Keine Lösung für junge Menschen

Sozialarbeiter Sobczak sieht in dem geplanten Projekt wiederum keine Lösung für junge Menschen, die akut auf der Straße stehen. Die jungen Leute müssen erst bei der Fachstelle für Wohnungsnotfälle eine Zuweisung erhalten und kommen dort erst mal auf eine Warteliste. Außerdem dürfen sie keine harten Drogen konsumieren.

Dass es ein akutes Problem gibt, belegen die Zahlen des Winternotprogramms: Jeder Fünfte dort ist zwischen 18 und 25 Jahre alt, im Dezember waren es 193 Personen.

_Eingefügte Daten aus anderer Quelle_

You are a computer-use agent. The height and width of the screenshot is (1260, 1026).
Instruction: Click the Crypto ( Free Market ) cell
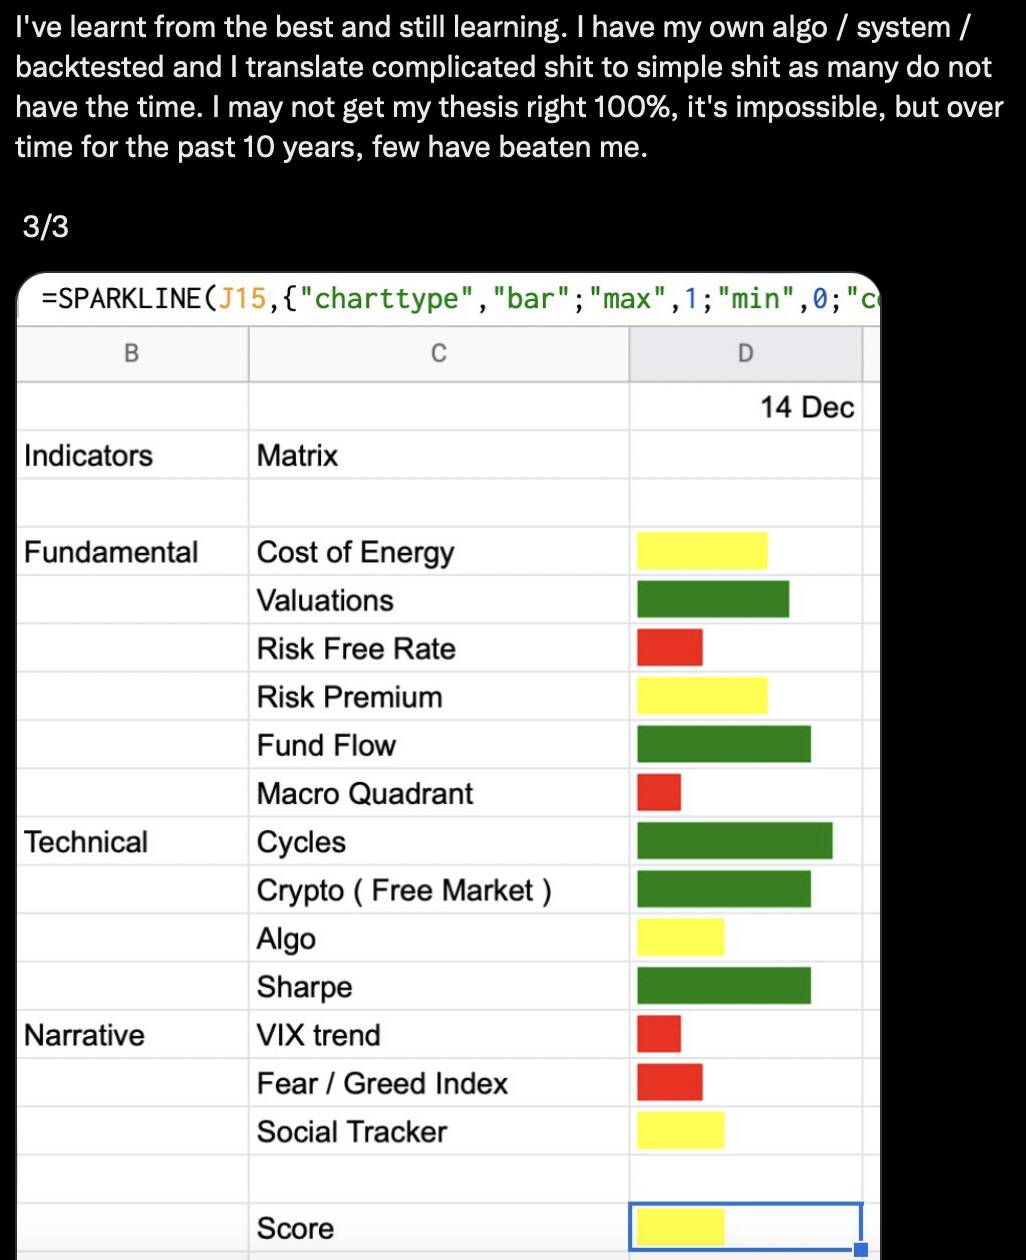[439, 890]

Krüger von der Diakonie begrüßt zwar, dass das Jungerwachsenenprojekt ausgebaut wird. Doch das reiche nicht. Die jungen Erwachsenen fielen in eine Lücke der sozialen Sicherung: „Wir können in Hamburg den Schutz für junge Menschen nicht bei 18 Jahren enden lassen.“

Stiftung könnte beispringen

Weil die Gespräche mit der Sozialbehörde nicht fruchten, feilt nun eine Arbeitsgruppe bei der Arbeitsgemeinschaft der freien Wohlfahrtpflege an einem Plan B. Denkbar wäre etwa, eine Notschlafstelle über eine Stiftung finanzieren zu lassen.

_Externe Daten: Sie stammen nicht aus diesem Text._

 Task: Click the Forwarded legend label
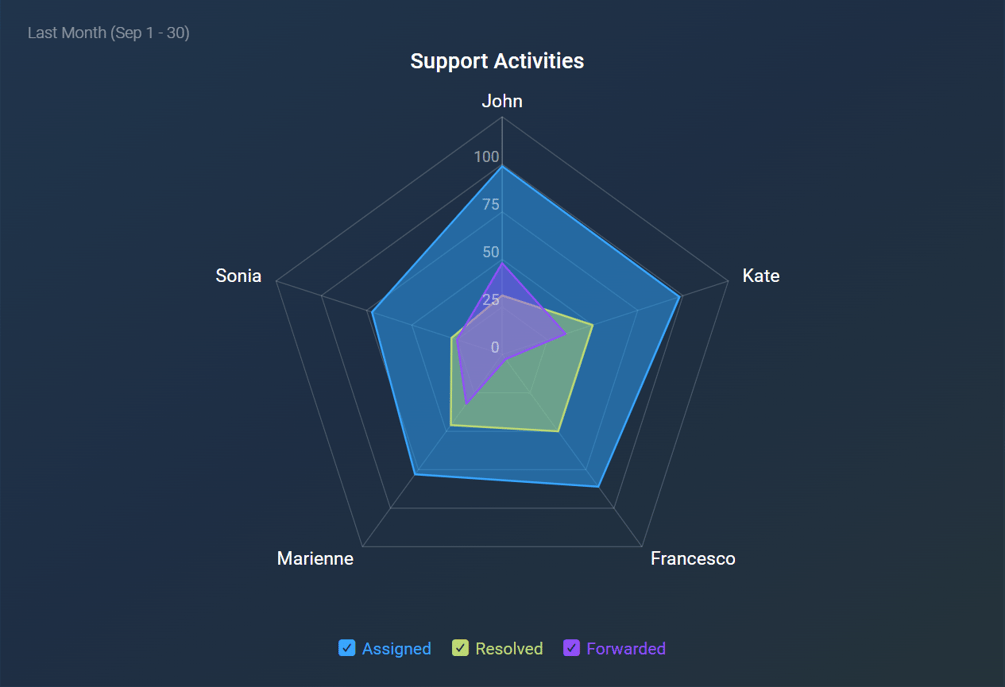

„So eine Lösung wäre hilfreich, aber auch Armutszeugnis für den Senat“, sagt Ronald Prieß, Hamburger Botschafter für die Bundes-Straßenkinderkonferenz. Er sieht in der Notschlafstelle kein Parallelsystem, sondern einen weiteren Zugang, um In-Not-Geratene ins Hilfesystem zu holen. Und das sei eine „Aufgabe des Staates“. Denn bedenke man die Folgen, sei Obdachlosigkeit die teuerste Art zu wohnen.